**OBIETTIVO DELL'ESERCIZIO**
Prosegui il testo sull'incentivo provinciale alle dimissioni volontarie, partendo dopo la sua ultima frase.
#### SEZIONE DI TESTO ####
Peraltro, la norma impugnata sarebbe espressione della competenza statutaria «ordinamento degli uffici provinciali e del personale ad essi addetto» (di cui all’art. 8, numero 1, dello statuto reg. Trentino-Alto Adige), perseguiti attraverso l’utilizzo di un istituto civilistico, le dimissioni volontarie, che l’incentivo promuove, senza incidere sulla disciplina del pubblico impiego e senza determinare alcuna disparità di trattamento o invasione della sfera di competenza del legislatore nazionale in materia di «ordinamento civile».
Neppure vi sarebbe l’invasione della competenza del legislatore nazionale in materia di «previdenza sociale», restando ferma la disciplina statale in ordine alla maturazione dei requisiti pensionistici.
5.– La difesa dello Stato ha depositato a sua volta memoria con cui ribadisce le censure di incostituzionalità, deducendo che le misure adottate per incentivare l’esodo anticipato dal lavoro del personale a tempo indeterminato della Provincia incidono sulla risoluzione del rapporto di lavoro e quindi sulla disciplina del lavoro pubblico, con conseguente invasione della sfera di competenza del legislatore nazionale.
#### VOCI DEI DATI ####
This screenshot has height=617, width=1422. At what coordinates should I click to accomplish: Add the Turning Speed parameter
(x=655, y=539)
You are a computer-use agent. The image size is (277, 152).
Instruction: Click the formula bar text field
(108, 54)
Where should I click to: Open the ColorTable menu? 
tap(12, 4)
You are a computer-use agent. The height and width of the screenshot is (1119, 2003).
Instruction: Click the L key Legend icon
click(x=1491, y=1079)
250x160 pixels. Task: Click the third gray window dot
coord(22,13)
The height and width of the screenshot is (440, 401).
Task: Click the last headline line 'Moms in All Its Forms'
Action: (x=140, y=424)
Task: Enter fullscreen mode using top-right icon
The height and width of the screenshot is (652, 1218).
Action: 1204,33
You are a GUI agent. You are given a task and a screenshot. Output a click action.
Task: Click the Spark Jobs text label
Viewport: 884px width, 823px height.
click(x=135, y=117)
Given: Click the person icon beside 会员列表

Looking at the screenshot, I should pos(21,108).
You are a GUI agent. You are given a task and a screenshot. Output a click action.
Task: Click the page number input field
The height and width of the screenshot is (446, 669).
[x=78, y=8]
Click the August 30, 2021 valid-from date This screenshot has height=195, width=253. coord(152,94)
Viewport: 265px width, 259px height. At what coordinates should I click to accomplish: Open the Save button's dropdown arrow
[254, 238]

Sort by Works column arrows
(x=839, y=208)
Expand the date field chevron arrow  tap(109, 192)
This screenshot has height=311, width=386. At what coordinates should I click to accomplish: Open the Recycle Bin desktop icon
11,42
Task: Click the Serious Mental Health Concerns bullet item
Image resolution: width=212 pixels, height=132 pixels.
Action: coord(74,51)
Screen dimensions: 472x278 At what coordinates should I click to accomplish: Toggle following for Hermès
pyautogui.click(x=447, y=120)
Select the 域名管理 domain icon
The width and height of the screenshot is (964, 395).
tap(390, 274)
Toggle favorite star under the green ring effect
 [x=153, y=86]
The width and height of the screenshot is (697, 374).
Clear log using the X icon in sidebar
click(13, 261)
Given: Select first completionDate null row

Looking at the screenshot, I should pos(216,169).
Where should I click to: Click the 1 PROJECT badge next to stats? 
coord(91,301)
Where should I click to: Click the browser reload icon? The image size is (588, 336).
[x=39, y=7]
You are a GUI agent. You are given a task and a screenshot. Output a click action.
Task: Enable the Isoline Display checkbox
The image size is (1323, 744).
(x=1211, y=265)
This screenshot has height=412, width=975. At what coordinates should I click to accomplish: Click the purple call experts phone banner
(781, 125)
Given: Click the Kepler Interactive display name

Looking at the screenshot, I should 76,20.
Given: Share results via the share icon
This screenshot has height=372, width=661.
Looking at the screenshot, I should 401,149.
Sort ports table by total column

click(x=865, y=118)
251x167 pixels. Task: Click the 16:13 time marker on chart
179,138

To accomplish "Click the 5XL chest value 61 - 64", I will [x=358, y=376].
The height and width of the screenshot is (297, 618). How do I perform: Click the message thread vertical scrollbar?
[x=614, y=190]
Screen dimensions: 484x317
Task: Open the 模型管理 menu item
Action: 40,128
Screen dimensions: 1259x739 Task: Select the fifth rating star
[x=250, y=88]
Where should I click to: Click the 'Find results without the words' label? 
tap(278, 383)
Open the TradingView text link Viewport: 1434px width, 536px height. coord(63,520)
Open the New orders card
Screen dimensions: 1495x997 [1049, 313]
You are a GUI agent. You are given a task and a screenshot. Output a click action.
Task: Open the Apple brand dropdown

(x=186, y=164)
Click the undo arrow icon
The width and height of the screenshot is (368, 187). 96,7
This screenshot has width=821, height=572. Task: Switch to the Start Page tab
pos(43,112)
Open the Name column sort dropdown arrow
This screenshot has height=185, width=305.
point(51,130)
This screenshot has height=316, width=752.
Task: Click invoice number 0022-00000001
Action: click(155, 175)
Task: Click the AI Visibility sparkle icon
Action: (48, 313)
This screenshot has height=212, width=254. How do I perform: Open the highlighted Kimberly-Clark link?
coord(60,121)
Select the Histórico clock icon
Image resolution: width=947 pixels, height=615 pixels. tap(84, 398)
####
**RISPOSTA AL COMPITO**
Il Presidente del Consiglio dei ministri insiste, inoltre, sulla violazione dell’art. 117, secondo comma, lettera o), Cost. e dell’art. 3 Cost., poiché la misura regionale involve profili previdenziali e determina una disparità di trattamento tra dipendenti pubblici, non giustificabile neppure in relazione alla sua natura sperimentale e transitoria; insiste sulla violazione dell’art. 81 Cost., non essendo stati quantificati e coperti i maggiori oneri derivanti dall’anticipo dell’erogazione del trattamento di fine servizio, per cui non potrebbe farsi luogo a compensazione; e insiste, infine, sulla violazione dell’art. 117, terzo comma, Cost., per contrasto della norma regionale con i principi che presidiano il controllo della spesa pubblica.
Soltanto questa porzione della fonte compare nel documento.